À espera de uma casa que lhes dê apenas uma vida

Maria Cláudia Monteiro, in Jornal de Notícias

Reportagem Porto: Maria de Lurdes e as três filhas, de seis, 12 e 16 anos, vivem entre três cubículos em mau estado. Os insistentes pedidos de ajuda não obtiveram qualquer resposta, mas a família não abdica da crença de que é possível mudar

Maria de Lurdes abre o sorriso a cada pausa no discurso. Contrasta com a miséria que a envolve e que descreve com sofreguidão. Diz que é só por acreditar que é possível viver melhor. Pior será impossível.
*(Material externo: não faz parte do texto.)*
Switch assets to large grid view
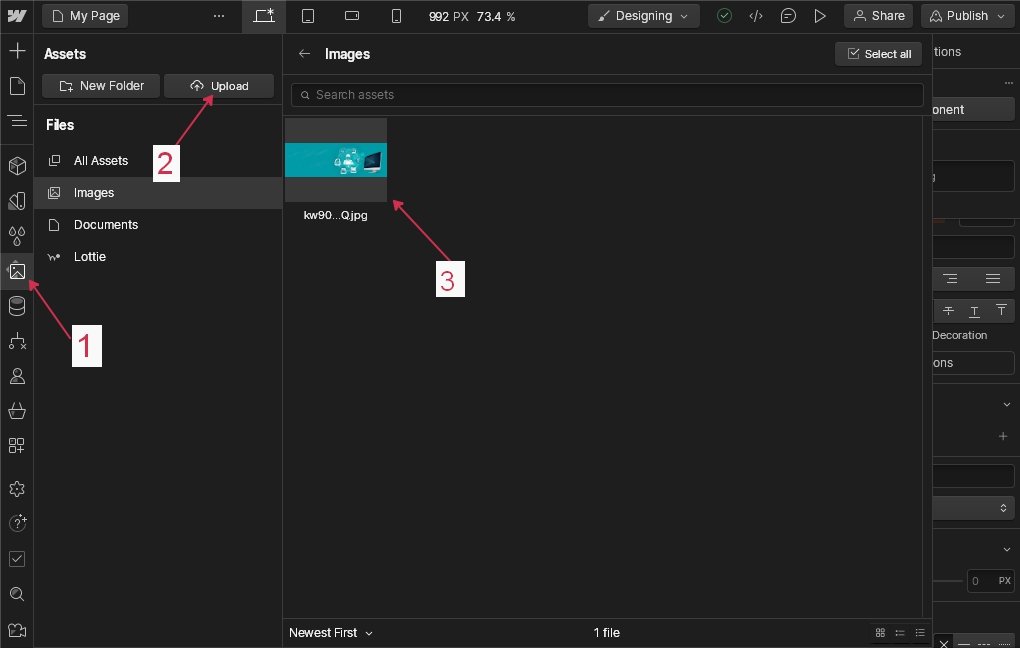Screen dimensions: 1020x648 click(880, 633)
Desistiu de fazer parecer acolhedor o tecto que só por eufemismo chama de casa. As mesmas paredes sujas e degradadas que lhe empurraram as filhas, de seis, 12 e 16 anos, para dormir num quarto em casa de uma vizinha, a troco de 50 euros. Dentro do que lhe é possível, tenta poupar as três filhas da falta de água, do calor infernal e do frio que lhes agrava a bronquite asmática, da água da chuva que escorre impiedosa pelas paredes do cubículo que serve de cozinha e de sala, dos bichos que saem pelo tubos da antiga casa de banho que agora serve de quarto. Ficam protegidas da miséria física, mas longe da vigilância segura do ouvido materno. "Fico aqui a pensar se uma delas tosse ou se precisa de alguma coisa..."

A degradação foi empurrando Maria de Lurdes para outros pedaços de tecto que vão ocupando, dispersos, o espaço daquela ilha solitária. Nada parece o que deve ser e é assim há cinco anos. Desistiu de pintar as paredes, de tentar tapar a miséria com os móveis, de improvisar o impensável para apelar, pedir e lutar por uma casa. A todos os que lhe podem valer. Mas o desespero permanece... Sem resposta.
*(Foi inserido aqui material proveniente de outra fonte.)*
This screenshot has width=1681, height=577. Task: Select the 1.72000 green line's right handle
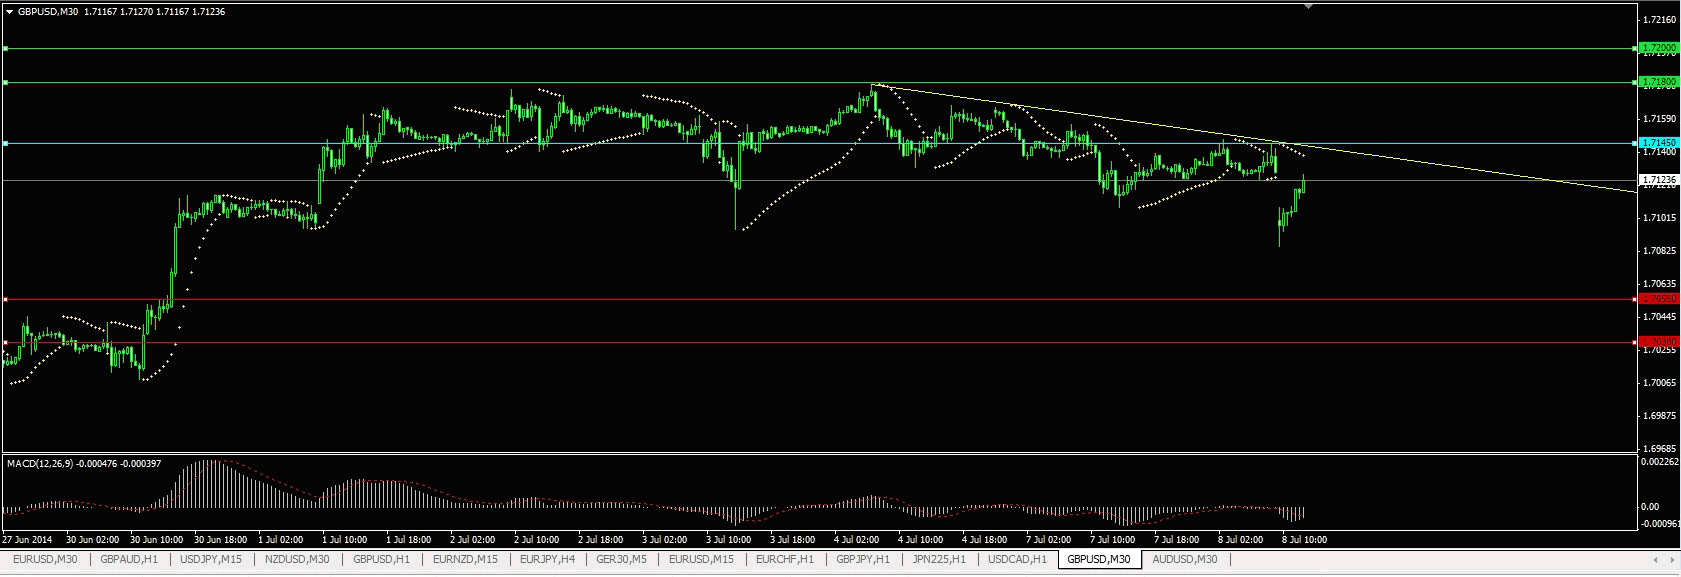[x=1634, y=48]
"Uma casa tirava-me 10 anos da minha cara", garante. E são só 38 anos de luta e derrota, com final à vista. Os cerca de 460 euros que recebe de Rendimento Social de Inserção foram o primeiro sinal que Maria de Lurdes precisou para acreditar que é possível inverter o ciclo. "Fiz uma festa. Pude comprar umas coisinhas melhores para as minhas filhas", recorda. "Comecei a dar-lhes um bocadinho de vida".

Assim, as "coisinhas boas" deixaram de ser um luxo de fim-de-semana e as bolachas e os iogurtes passaram a ter lugar na mesa. Será este o princípio do fim da pobreza, garante Maria de Lurdes. Voltou a estudar, integrada no programa de RSI, e espera finalmente conseguir, primeiro, o nono ano, mais tarde, o 12.º. "Depois da escolaridade, vou logo tentar arranjar trabalho. Não quero viver do Rendimento".
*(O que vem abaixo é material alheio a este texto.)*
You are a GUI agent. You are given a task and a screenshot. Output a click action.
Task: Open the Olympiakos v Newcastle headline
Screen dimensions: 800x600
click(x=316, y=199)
O regresso aos estudos é a concretização de um sonho de menina, o mesmo que a levou a trabalhar para conseguir ir à escola. Trabalhou em cafés, fez limpezas, mas acabou por ter de abdicar dos livros. "Não dava para as duas coisas, adormecia nas aulas". Chegou ao 7.º ano.

O casamento aos 21 anos deu-lhe as filhas, a alegria que lhe suporta o sorriso fácil, mas sujeitou-a a 11 anos de violência doméstica. Ao libertar-se do marido, caiu a pobreza, que conseguiu iludir enquanto trabalhou a tempo inteiro numa empresa de limpezas. Ganhava o ordenado mínimo, até que a contenção de custos lhe reduziu o horário a duas horas diárias.

Soraia, de 12 anos, e Ana Rita, de seis, ouvem o relato da mãe. Sem drama, é a vida delas. Soraia tenta resistir à fotografia. "Precisamos de mostrar as condições em que vivemos", explica-lhe Maria de Lurdes. A simplicidade da resposta é chocantemente compreensível: "Mas eu não quero que o Mundo veja".